Rian Evans 

Emerson Quartet review – fresh energy and drive

A massive programme of Beethoven, Bartók and Schubert showed the Emersons re-energised by Welsh cellist Paul Watkins
  
  

The Emerson String Quartet, with Paul Watkins on the right.
The Emerson String Quartet, with Paul Watkins on the right. Photograph: Handout

The arrival two years ago of Welshman Paul Watkins as cellist of the Emerson Quartet has represented a new lease of life for the American ensemble. The energy and drive of this recital confirmed as much.

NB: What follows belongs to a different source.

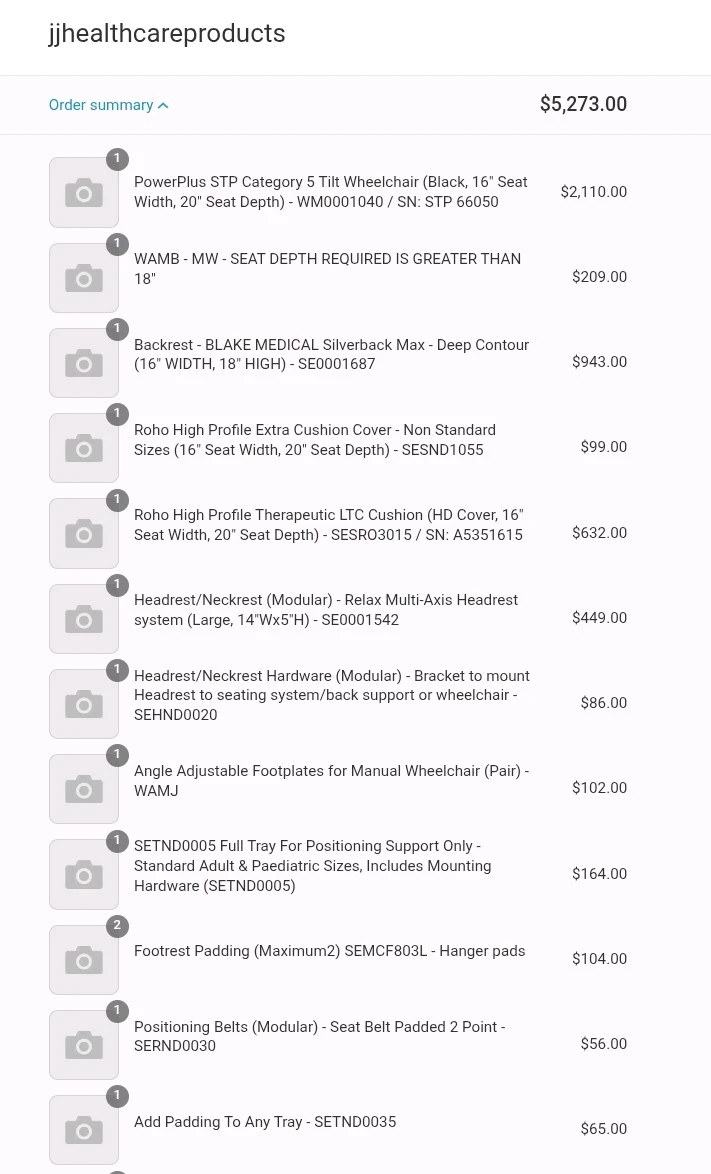Click the $5,273.00 order total
Image resolution: width=711 pixels, height=1174 pixels.
click(583, 104)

Their programme was massive by any standards, with three works each a cornerstone of the repertoire. Beginning with the very last of Beethoven’s quartets, Op 135, was of itself a challenge. Yet its apparent innocence and perplexity was carefully balanced so as to draw the listener into the composer’s intimate world, the Lento assai carrying a prayer-like quality.

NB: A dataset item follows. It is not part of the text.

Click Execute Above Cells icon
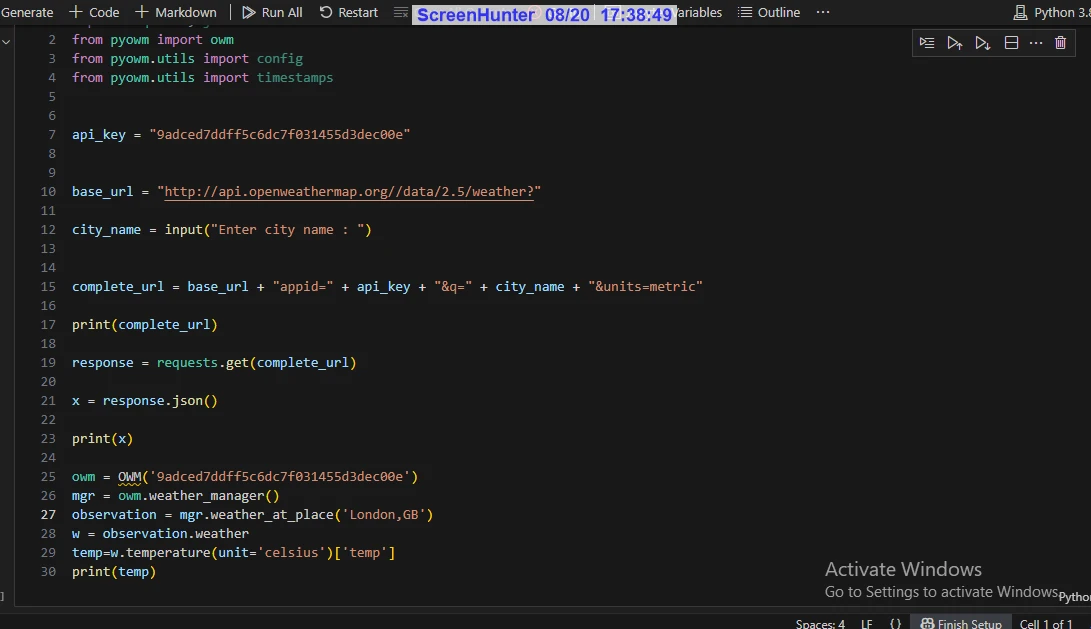 pyautogui.click(x=955, y=43)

The contrast with Bartók’s Fourth Quartet was particularly striking, with the second and fourth movements of the five-movement arc-form realising a controlled but nevertheless frenetic fever. In the slow central movement, high point of the emotional arc, Watkins’s cello solo, surrounded by the atmospheric sounds of a Hungarian night, offered the most expressive and eloquently nuanced playing.

The Emersons are notable for having founding-members Eugene Drucker and Philip Setzer alternate first and second violin roles, although the downside of that equality can be that, sometimes, neither shows the defining authority the writing demands. Here, it was impossible not to observe that Watkins was also effectively leading from the cello, blending with Lawrence Dutton’s viola and bringing an added interpretative coherence.

That was again apparent in Schubert’s last quartet, D887 in G major. After the drama of the opening with its major/minor ambiguity, the dust settled and the ultimate success of this performance was in making the work – notoriously or divinely long, depending on your Schubert perspective – flow seamlessly, capturing both the music’s serenity and its intensity.